Monday, July 19, 2010

How do we know the structure of cell membranes (part 2)

The lipid bilayer

The first research to produce evidence that the lipids of a cell membrane are in two layers (a lipid bilayer) is attributed to Gorter & Grendel (1925). They arrived at this conclusion by measuring how much lipid was present around red blood cells (which they called chromocytes), and determined that it was sufficient to surround the red blood cell twice. The basics of their approach are straightforward: they took red blood cells obtained from various animals (humans, rabbits, dogs, goats, guinea pigs, and sheep) and mixed the cells with acetone. Any lipids in the cells would dissolve in the acetone, leaving the rest of the cell contents behind. Having extracted the lipids from the cells, the acetone could be evaporated off, leaving only the lipids. With a little more work, it’s possible to determine how large a surface those lipids would occupy. If you know how many red blood cells were used to extract the lipids and you know the surface area of an average red blood cell, then you can figure out the total surface area of all the red blood cells. By comparing the surface area of the red blood cells to the surface area covered by the extracted lipids, Gorter & Grendel found that the area covered by the lipids was twice the surface area of the red blood cells. Looking at their original data below, it’s the last three columns on the right that are most important. The third column from the right [“Total surface of the chromocytes (a)”] is the surface area of the red blood cells. The next column is the surface area of the lipids extracted from the red blood cells [“Surface occupied by all the lipoids of the chromocytes (b)”]. The last column is the ratio of the two – and column (b) is approximately twice column (a).

[click for larger image]

Their conclusion is straightforward: “It is clear that all our results fit in well with the supposition that the chromocytes are covered by a layer of fatty substances that is two molecules thick.” Other work by later scientists would reaffirm this conclusion. However, Gorter & Grendel went beyond this, suggesting the way these two layers of lipids would be oriented: “We therefore suppose that every chromocyte is surrounded by a layer of lipoids, of which the polar groups are directed to the inside and to the outside… On the boundary of two phases, one being the watery solution of hemoglobin [the fluid inside the red blood cell], and the other the plasma [the fluid in which your red blood cells float], such an orientation seems a priori to be the most probable one.”

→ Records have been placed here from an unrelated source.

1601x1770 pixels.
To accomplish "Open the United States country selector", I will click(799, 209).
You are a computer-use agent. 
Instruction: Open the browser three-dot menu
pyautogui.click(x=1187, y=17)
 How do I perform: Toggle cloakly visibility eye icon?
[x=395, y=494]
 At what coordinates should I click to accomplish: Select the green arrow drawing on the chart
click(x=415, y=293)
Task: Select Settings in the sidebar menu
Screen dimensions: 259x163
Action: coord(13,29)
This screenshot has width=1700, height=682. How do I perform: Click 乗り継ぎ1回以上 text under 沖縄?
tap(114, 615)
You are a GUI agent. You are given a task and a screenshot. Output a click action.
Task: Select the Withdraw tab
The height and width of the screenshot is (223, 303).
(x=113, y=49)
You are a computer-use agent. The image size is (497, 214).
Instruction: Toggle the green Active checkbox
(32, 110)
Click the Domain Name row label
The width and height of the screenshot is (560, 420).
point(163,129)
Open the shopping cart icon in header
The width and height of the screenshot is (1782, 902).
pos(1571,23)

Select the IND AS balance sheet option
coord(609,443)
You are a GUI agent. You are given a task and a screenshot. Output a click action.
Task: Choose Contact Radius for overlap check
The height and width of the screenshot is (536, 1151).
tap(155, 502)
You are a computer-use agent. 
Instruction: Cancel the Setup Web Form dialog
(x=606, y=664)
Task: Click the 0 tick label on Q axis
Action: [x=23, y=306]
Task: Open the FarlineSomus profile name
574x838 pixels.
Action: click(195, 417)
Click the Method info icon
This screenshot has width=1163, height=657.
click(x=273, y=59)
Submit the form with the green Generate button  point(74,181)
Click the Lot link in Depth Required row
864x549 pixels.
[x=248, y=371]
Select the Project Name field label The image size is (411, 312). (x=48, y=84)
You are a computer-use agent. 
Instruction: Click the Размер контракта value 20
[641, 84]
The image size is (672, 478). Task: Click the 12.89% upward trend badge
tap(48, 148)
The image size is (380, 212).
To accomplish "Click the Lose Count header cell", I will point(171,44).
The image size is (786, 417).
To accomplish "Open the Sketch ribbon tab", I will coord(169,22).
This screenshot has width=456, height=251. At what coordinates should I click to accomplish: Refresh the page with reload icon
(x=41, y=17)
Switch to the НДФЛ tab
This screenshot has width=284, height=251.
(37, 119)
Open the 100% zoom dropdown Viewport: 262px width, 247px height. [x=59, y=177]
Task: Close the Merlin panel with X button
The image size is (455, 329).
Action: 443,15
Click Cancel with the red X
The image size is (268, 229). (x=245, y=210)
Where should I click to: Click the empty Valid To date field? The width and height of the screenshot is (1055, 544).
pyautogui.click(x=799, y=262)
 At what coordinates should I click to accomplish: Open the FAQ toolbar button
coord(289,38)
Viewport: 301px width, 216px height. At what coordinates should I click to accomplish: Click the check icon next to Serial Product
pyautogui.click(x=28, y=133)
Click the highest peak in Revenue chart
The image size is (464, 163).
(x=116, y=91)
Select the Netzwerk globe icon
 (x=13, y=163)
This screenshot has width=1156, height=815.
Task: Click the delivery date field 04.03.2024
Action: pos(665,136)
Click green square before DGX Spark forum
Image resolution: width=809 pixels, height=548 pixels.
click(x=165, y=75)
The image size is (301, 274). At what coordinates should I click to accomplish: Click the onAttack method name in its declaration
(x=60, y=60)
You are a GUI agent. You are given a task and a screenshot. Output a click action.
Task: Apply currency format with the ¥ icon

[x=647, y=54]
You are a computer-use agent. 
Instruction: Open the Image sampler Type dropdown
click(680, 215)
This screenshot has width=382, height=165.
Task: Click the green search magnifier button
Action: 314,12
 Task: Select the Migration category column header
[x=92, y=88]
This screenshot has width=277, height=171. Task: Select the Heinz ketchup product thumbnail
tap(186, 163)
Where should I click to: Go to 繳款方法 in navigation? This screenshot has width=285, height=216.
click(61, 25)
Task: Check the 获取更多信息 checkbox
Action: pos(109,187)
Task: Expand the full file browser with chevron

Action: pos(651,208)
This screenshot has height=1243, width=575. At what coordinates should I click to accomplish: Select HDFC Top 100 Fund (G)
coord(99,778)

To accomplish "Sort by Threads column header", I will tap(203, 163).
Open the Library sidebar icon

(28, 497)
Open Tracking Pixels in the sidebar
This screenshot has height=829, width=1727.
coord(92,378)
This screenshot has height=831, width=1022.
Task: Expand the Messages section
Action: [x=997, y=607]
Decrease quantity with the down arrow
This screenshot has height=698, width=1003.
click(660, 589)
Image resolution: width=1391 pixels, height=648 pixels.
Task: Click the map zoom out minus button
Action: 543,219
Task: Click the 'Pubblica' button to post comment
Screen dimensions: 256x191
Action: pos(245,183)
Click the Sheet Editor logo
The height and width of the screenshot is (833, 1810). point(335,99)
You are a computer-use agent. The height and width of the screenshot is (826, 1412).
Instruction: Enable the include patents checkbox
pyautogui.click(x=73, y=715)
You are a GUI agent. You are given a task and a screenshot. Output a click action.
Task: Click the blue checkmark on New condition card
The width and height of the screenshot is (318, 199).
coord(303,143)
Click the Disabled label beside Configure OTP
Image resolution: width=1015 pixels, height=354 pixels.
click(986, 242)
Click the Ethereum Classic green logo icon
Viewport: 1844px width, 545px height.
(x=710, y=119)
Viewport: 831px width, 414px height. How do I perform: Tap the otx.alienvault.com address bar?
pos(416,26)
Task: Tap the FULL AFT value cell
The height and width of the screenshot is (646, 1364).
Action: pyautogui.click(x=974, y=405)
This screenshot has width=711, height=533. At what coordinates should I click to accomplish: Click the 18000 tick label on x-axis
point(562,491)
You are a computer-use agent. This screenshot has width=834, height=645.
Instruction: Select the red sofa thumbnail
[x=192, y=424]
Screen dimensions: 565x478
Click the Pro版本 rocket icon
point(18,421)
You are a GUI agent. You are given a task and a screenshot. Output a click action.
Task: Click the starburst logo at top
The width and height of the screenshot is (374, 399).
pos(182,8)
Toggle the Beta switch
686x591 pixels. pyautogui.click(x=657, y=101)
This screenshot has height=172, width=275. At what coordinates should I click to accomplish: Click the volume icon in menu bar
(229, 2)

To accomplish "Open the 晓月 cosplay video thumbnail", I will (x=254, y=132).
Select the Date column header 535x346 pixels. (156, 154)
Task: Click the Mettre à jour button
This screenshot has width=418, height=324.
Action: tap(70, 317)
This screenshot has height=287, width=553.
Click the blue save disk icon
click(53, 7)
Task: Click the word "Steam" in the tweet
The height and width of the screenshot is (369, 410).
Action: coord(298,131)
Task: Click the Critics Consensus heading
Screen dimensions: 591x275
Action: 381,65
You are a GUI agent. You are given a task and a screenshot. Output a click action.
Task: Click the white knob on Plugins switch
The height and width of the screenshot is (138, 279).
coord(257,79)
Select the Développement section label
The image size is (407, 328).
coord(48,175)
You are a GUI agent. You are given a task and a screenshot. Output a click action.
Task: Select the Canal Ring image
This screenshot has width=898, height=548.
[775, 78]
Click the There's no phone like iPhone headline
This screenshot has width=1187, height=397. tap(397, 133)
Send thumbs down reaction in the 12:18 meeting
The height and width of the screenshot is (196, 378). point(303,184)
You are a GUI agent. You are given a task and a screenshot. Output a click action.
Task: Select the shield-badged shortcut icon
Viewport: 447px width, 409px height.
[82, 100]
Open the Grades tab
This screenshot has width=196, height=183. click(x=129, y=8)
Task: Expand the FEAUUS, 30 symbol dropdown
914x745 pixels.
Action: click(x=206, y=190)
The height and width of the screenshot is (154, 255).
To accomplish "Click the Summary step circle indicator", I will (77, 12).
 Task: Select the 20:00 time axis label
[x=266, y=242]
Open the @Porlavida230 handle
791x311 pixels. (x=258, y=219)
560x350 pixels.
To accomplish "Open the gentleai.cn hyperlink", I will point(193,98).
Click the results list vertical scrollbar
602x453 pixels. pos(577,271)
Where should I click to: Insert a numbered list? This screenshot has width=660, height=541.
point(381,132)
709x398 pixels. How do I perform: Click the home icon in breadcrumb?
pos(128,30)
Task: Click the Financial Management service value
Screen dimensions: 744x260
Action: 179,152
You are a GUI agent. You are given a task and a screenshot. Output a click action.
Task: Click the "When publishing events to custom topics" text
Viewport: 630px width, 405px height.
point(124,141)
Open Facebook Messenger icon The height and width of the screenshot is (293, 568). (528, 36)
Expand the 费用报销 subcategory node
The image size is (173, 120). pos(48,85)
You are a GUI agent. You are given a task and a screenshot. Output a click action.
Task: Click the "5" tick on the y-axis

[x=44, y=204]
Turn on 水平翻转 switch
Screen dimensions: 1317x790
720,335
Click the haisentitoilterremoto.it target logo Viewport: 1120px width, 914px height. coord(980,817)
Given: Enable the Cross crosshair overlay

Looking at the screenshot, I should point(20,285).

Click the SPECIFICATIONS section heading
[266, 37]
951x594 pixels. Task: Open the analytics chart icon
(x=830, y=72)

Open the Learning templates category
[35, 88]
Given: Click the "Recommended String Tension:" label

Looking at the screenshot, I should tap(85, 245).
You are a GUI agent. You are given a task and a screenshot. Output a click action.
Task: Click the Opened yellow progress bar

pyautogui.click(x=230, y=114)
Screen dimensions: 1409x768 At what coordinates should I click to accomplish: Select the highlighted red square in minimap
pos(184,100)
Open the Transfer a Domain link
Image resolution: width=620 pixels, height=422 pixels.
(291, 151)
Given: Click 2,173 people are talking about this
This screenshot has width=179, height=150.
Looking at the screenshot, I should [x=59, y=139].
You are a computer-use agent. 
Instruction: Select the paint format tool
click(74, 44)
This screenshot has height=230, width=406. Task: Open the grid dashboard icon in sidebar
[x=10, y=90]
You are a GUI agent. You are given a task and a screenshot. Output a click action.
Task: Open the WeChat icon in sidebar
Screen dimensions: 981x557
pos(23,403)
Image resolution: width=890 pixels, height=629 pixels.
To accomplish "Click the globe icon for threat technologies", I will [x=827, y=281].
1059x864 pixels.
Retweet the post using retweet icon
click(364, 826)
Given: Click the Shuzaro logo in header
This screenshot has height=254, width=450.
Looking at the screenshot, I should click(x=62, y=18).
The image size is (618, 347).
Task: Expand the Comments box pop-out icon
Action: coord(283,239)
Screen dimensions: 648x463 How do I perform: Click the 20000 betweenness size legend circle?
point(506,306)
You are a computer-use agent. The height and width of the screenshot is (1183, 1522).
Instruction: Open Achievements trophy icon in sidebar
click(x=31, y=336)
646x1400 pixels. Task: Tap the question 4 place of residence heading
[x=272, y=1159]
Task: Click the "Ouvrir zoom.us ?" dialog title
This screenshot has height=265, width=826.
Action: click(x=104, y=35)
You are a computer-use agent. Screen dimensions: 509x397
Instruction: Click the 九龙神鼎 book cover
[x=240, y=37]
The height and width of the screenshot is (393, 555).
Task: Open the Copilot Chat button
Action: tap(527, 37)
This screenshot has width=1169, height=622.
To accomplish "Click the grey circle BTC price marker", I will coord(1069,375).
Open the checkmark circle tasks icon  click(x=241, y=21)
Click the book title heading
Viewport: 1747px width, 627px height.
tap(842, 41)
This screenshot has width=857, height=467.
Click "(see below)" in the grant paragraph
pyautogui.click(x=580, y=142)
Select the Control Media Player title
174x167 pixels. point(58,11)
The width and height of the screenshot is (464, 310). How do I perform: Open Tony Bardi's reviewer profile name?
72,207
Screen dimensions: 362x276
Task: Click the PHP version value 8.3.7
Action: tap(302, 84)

To understand what Gorter & Grendel are talking about, consider the phrase ‘oil and water don’t mix’. They don’t mix because water is a polar molecule and oils (e.g., olive oil) are non-polar. Polar molecules have an asymmetrical distribution of electrical charge – this is due to an asymmetrical distribution of bonding electrons. As a result, parts of the molecule are more negatively charged than other parts. For non-polar molecules, electrical charge is more or less symmetrically distributed around the molecule. Polar molecules don’t interact very strongly with non-polar molecules, so the two types of substances don’t mix. Since oils are a type of lipid, we can generally conclude that lipids and water don’t interact very well. However, one particular group of lipids, known as phosopholipids, do interact with water. In fact, phospholipids interact with both water and other lipids. Phospholipids are able to interact with water because part of a phospholipid molecule is polar (the head) and part is non-polar (the tails). Because of this property, phospholipids mix well with both water and other lipids. Phospholipids are often represented like the drawing below (with the circle symbolizing the polar head and the two lines representing the two fatty acid – non-polar – tails):

When placed in water, phospholipids tend to form structures that minimize the contact between the molecules of water and the non-polar tails, and maximize the contact between the water molecules and the polar heads. So, Gorter & Grendel are hypothesizing that the two layers of lipids suggested by their data are arranged in the manner shown below.

Gorter, E. and Grendel, F. (1925) “On bimolecular layers of lipoids on the chromocytes of the blood.” Journal of Experimental Medicine 41: 439-443

There's also a nice teaching module designed to help students arrive at the idea of a lipid bilayer on there on, just by considering the data of Gorter & Grendel:

An Emerging Model of Cell Membrane Structure (Laura Martin) – Created October 15, 2007; Connexions web site. Version 1.2.